For the 28th POD, CIE said it will maintain an outstanding health safety and environment record at the unit and “continue to explore ways to enhance production, manage production decline, and increase total ultimate recovery from existing wells.”

CIE said it has filed a permit request with the Alaska Oil and Gas Conservation Commission to dispose of produced water by converting shut-in wells to produced water disposal wells. Four shut-in wells are listed in the POD.

The company told the division it continues to permit drilling plans for the Sabre offshore exploration prospect.
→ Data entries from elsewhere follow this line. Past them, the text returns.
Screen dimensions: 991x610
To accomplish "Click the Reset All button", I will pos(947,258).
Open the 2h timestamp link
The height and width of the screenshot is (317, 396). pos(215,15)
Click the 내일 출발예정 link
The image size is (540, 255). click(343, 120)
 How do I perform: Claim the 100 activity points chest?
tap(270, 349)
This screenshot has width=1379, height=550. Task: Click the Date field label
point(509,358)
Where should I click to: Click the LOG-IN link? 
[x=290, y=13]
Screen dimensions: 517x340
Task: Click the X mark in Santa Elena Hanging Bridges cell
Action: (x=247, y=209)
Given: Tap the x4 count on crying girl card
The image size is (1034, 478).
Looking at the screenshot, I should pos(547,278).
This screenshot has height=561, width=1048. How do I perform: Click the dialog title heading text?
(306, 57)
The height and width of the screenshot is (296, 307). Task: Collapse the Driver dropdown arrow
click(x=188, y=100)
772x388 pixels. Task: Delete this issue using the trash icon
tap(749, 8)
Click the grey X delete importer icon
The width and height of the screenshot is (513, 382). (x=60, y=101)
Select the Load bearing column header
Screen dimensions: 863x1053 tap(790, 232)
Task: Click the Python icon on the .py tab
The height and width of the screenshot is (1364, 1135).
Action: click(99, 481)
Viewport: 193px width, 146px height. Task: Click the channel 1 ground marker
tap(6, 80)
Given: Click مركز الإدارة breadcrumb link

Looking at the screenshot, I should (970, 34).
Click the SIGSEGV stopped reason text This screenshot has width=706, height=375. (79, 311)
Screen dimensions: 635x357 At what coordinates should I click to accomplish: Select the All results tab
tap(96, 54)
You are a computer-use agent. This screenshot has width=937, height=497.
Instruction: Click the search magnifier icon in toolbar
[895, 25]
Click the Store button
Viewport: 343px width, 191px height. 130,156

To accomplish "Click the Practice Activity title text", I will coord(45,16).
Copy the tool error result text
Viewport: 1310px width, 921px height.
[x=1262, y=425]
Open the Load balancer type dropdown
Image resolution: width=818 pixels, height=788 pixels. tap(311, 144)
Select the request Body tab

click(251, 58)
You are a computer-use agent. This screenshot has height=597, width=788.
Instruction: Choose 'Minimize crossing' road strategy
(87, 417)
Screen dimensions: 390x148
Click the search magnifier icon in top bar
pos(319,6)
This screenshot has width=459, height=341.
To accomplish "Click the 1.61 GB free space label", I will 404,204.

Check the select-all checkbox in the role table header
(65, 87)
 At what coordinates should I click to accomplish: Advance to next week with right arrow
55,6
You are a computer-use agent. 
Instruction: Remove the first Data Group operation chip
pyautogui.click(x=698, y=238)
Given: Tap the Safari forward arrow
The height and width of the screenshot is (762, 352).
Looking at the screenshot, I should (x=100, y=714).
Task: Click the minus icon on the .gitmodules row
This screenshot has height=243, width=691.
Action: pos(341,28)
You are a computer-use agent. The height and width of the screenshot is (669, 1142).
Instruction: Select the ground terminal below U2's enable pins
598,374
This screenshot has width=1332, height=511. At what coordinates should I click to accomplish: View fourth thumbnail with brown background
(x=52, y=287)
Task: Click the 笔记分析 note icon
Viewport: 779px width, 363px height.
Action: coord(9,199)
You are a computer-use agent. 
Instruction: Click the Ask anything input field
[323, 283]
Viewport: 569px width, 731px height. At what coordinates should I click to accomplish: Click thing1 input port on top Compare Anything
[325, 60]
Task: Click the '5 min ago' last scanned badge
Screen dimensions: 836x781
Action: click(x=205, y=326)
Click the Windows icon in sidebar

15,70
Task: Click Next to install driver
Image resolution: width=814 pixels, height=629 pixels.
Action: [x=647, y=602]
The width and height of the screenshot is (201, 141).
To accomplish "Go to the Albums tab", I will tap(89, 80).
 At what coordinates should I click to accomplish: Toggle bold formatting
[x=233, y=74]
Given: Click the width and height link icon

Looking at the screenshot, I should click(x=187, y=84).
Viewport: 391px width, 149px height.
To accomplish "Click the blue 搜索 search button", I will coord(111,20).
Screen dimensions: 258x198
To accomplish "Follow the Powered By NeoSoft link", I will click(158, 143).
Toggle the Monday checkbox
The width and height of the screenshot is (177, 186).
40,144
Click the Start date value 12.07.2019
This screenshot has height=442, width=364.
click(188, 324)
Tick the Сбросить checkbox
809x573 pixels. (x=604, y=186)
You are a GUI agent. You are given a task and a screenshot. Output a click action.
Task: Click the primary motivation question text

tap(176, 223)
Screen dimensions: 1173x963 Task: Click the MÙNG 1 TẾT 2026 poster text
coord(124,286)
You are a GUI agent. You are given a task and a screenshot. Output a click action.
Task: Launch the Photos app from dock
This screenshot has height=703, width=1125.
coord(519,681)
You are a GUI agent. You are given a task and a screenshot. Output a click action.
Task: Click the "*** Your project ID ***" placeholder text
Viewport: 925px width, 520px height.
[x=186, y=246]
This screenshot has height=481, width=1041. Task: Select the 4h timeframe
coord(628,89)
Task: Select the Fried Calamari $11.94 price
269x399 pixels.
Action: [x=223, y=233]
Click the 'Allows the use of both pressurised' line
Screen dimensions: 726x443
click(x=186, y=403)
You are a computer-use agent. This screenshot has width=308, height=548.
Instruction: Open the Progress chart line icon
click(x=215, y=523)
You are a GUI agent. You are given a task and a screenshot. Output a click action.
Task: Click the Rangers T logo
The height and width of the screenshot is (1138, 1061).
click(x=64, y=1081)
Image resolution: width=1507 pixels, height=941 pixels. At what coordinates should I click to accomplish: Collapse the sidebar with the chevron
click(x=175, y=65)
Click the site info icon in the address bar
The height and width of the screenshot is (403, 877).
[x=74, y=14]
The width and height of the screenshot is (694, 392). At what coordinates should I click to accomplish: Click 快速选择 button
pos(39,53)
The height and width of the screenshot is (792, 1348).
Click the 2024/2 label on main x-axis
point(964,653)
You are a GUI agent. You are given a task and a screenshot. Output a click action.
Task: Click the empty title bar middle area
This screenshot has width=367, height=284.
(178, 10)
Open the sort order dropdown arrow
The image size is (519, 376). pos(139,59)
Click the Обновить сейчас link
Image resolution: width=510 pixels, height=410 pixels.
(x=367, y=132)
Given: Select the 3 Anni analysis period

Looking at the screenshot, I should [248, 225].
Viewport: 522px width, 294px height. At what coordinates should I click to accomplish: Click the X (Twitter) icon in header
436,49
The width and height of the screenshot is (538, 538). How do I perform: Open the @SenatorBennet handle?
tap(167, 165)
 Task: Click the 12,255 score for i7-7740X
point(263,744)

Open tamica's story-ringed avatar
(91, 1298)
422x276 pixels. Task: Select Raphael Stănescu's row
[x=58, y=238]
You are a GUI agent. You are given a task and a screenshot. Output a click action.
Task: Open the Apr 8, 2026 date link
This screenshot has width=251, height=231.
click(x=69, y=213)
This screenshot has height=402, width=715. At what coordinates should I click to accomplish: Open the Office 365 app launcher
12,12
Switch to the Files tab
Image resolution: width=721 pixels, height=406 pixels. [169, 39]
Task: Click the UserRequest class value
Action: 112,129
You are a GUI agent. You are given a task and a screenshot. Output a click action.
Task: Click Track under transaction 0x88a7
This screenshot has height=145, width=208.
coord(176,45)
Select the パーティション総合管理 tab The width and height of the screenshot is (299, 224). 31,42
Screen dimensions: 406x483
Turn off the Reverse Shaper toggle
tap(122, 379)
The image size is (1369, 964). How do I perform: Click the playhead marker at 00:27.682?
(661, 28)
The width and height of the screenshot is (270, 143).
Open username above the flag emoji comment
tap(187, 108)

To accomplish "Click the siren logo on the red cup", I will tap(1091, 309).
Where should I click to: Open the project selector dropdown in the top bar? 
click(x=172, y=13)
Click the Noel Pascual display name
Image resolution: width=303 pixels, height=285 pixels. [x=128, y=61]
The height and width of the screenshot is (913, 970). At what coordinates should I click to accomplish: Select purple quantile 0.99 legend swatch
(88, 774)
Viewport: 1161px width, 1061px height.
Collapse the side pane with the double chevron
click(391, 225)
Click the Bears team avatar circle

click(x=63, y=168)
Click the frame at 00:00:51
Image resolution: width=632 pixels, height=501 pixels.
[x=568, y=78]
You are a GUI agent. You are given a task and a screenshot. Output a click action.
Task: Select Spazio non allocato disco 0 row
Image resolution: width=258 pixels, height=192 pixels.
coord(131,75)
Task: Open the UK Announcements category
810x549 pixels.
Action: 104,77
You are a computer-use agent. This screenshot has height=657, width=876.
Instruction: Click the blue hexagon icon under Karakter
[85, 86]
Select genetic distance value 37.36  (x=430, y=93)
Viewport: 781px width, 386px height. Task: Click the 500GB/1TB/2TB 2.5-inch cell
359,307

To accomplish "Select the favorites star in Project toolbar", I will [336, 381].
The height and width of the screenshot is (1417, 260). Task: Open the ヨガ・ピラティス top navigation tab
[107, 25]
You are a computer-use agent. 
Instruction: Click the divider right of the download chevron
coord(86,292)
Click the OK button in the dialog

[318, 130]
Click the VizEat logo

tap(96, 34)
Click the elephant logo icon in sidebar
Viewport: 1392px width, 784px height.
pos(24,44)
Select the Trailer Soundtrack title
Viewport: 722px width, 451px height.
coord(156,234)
CIE said it was seeking partners in Sabre, although the company is more focused on Badami and the Killian sands

CIE said it would continue to analyze production from all wells within the unit and enhance production “as appropriate through perforation adds within wells, well workovers and pump replacements.”

Redoubt Shoal activities

The Redoubt unit was formed by Forcenergy Inc. in 1997. It reached sustained production in 2002, and Glacier’s predecessor, Miller, acquired Redoubt in late 2009 and undertook redevelopment efforts between 2010 and 2013.

The new Redoubt POD under Glacier’s CIE is the 19th for the unit and covers May 1 to April 30, 2020.

Reporting on work accomplished under the 18th POD, CIE told the division it had proposed examining results of current and planned enhanced recovery waterflood and converting additional nonproducing wells to waterflood if appropriate; drilling and stimulating a sidetrack of the RU-4A well for use as waterflood injection; and changing out the failed electric submersible pump in the RU-9 well and stimulating that well as needed.

The company said it monitored Redoubt waterflood daily but did not complete the sidetrack of RU-4A, deferring that project to the second quarter of this year. It deferred changing out the failed ESP in the RU-9 well to the third quarter of 2020.

For the 19th POD, CIE said it plans to sidetrack the RU-6 and use it as a water injection well, work which would replace the company’s plan in the 18th POD to sidetrack the RU-4A.

The company said it anticipates the ESP in RU-2 will fail this year and plans to replace it in conjunction with the RU-6 sidetrack.

Results of enhanced recovery waterflood efforts will be examined, CIE said, and additional nonproducing wells might be converted to water injection.

Glacier said it is working on plans for wells to evaluate oil and gas potential north of the Redoubt Northern Fault Block and would resume plans to drill when economic conditions justify that work.

In the next year the company said it plans to drill and stimulate a sidetrack to RU-6 and use that sidetrack “as a waterflood injection well to further enhance production,” and is considering plans for additional produced water disposal.

“Redoubt is a mature field and we are reaching the practical limit for water disposal using currently available methods,” CIE said, adding that it “is considering alternatives to allow continued production to the economic limit of the field.”

The company also plans minor modifications to the Osprey platform “and add additional space for surface ESP support equipment.”